In the end, Oliver meets some lost hikers and points them in the right direction, but the direction they go in spells doom for them because they come across a werewolf and Oliver has to quick get into his Green Arrow costume and hope down the line that these two hikers don't put two and two together about where this superhero, who looks incredible like the guy they just talked to, who also said that this was his land and has the exact same wolf with him is.  Oliver and the werewolf go fang to fang as our hero begins sporting some wolf like qualities of his own, but in the end the hero of this story is the caretaker who shoots his own son because as we all learned from Fred Gwynne in Pet Semetary, "Sometimes, dead is better".  As our issue closes, Oliver begins wolfing the hell out and even looses his ability to speak, but somehow the big dope believes that this is the best thing that's ever happened to him and has no intentions of finding a cure for the Lukos Virus. 

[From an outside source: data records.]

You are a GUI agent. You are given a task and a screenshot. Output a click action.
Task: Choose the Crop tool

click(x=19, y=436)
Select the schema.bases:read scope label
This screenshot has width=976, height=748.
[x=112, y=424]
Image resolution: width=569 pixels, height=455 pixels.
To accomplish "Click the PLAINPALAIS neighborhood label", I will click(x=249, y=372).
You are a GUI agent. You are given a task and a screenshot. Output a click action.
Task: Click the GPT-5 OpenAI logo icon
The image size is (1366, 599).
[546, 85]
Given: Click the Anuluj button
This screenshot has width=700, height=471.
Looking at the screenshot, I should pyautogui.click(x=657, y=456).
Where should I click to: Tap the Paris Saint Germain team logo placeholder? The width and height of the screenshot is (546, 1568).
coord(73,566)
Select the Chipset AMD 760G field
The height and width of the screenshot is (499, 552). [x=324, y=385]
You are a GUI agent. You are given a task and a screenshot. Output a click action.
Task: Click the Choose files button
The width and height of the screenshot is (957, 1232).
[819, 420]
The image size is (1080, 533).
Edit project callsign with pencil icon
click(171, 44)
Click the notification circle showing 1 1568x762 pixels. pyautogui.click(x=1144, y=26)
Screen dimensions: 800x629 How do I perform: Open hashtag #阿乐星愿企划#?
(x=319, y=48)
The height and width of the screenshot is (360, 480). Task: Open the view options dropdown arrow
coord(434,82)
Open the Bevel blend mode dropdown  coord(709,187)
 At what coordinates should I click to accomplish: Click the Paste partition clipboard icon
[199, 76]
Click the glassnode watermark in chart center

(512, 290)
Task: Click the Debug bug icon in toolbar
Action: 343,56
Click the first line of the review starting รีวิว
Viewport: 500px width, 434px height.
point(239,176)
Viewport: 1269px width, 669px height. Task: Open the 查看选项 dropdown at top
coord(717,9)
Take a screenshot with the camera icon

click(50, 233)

That's it for this issue of Green Arrow and while I went into this issue not expecting much, I have to say that the beginning of this book actually got my attention and made me think that this might be an interesting story after all............ Then I continued reading and it became the normal nonsense, where everything is way too convenient to ever really grab you.  On top of a character who's just mentioned out of nowhere, who ends up being a werewolf just because our title character is becoming a werewolf himself, we also have that very annoying quality that Ollie's been displaying lately about not giving a shit about his secret identity.  You're a goddamn superhero Oliver, that's like shit you learn on the first day of superhero school.  I did really enjoy the inner turmoil that Ollie was going through in this issue in dealing with the fact that he actually has something "super" about him, but by the end when he monster-ed the hell out, I was kind of disappointed that he'd rather go out into the woods to be a wild man instead of being someone I thought of as smart and doing something about his condition.  Another thing that I really enjoyed was Patrick Zircher's art on this book and I'm happy as hell I can say that because I wasn't really digging his stuff when he first started working on this book and that's terrible to me because I love Patty Z's work normally.  Here, it not only looks great, but we also see Oliver growing out his beard a bit, making him look closer to the character we grew up loving.

Bits and Pieces:

While I have to eat my words in saying before it came out that this issue would be complete nonsense, it only mildly gets out of that category in my mind because while the issue started out strong with some really interesting inner turmoil about what Oliver's dealing with, the story then became really convenient in what took place and left me questioning our hero's motives by the end.  The art in this issue was fantastic though and since I haven't been enjoying this run of Green Arrow, I'll take whatever win I can get from it because I hate not liking this hero.  

6/10

1 comment:

  1. I miss having an actual green arrow comic!!!!!!!!!!!!!